【背包专题】G - Dividing hdu 1059【多重背包】

Marsha and Bill own a collection of marbles. They want to split the collection among themselves so that both receive an equal share of the marbles. This would be easy if all the marbles had the same value, because then they could just split the collection in half. But unfortunately, some of the marbles are larger, or more beautiful than others. So, Marsha and Bill start by assigning a value, a natural number between one and six, to each marble. Now they want to divide the marbles so that each of them gets the same total value. 
Unfortunately, they realize that it might be impossible to divide the marbles in this way (even if the total value of all marbles is even). For example, if there are one marble of value 1, one of value 3 and two of value 4, then they cannot be split into sets of equal value. So, they ask you to write a program that checks whether there is a fair partition of the marbles.

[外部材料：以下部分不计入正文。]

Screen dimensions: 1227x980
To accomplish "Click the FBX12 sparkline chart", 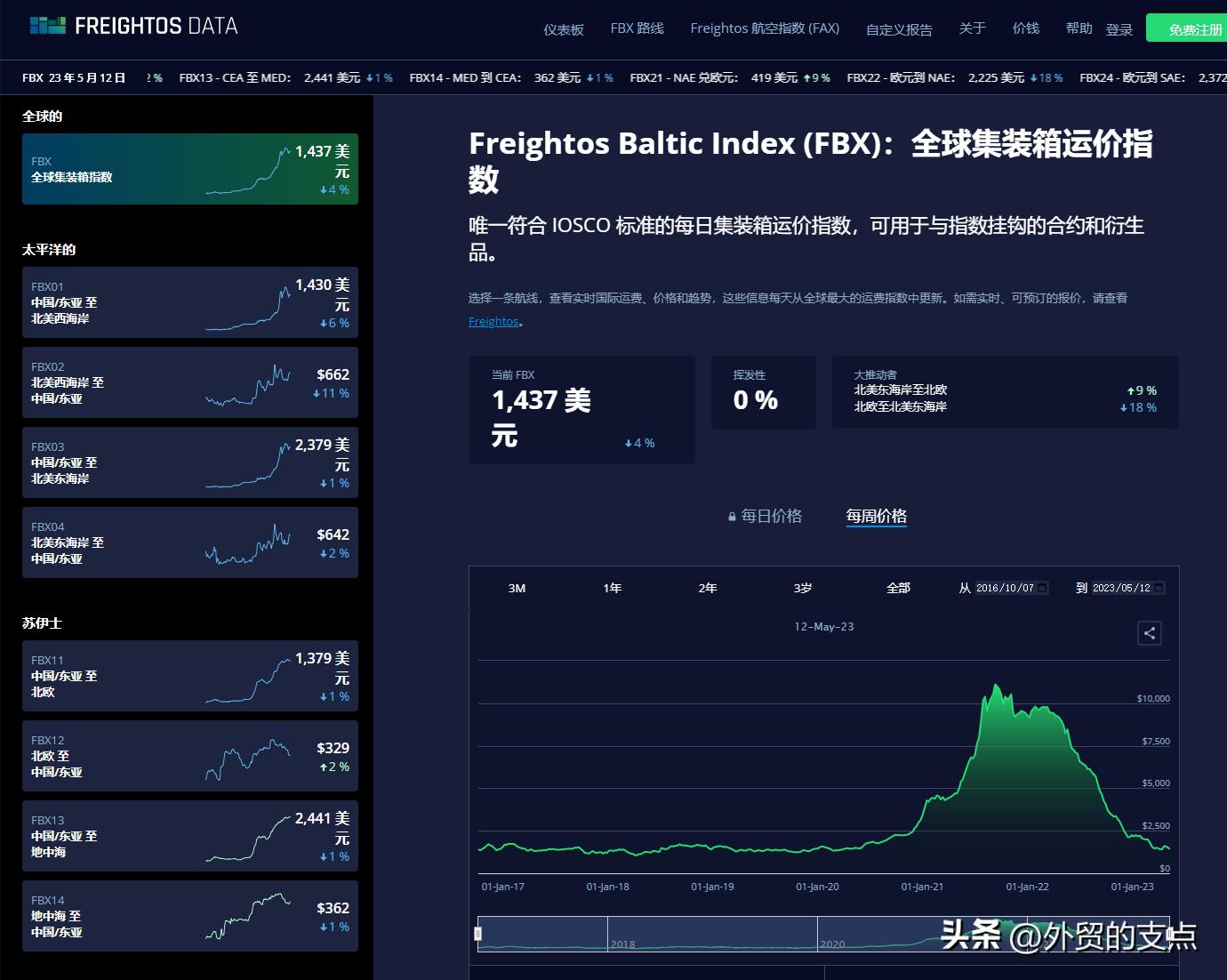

InputEach line in the input describes one collection of marbles to be divided. The lines consist of six non-negative integers n1, n2, ..., n6, where ni is the number of marbles of value i. So, the example from above would be described by the input-line ``1 0 1 2 0 0‘‘. The maximum total number of marbles will be 20000.

The last line of the input file will be ``0 0 0 0 0 0‘‘; do not process this line. 
OutputFor each colletcion, output ``Collection #k:‘‘, where k is the number of the test case, and then either ``Can be divided.‘‘ or ``Can‘t be divided.‘‘.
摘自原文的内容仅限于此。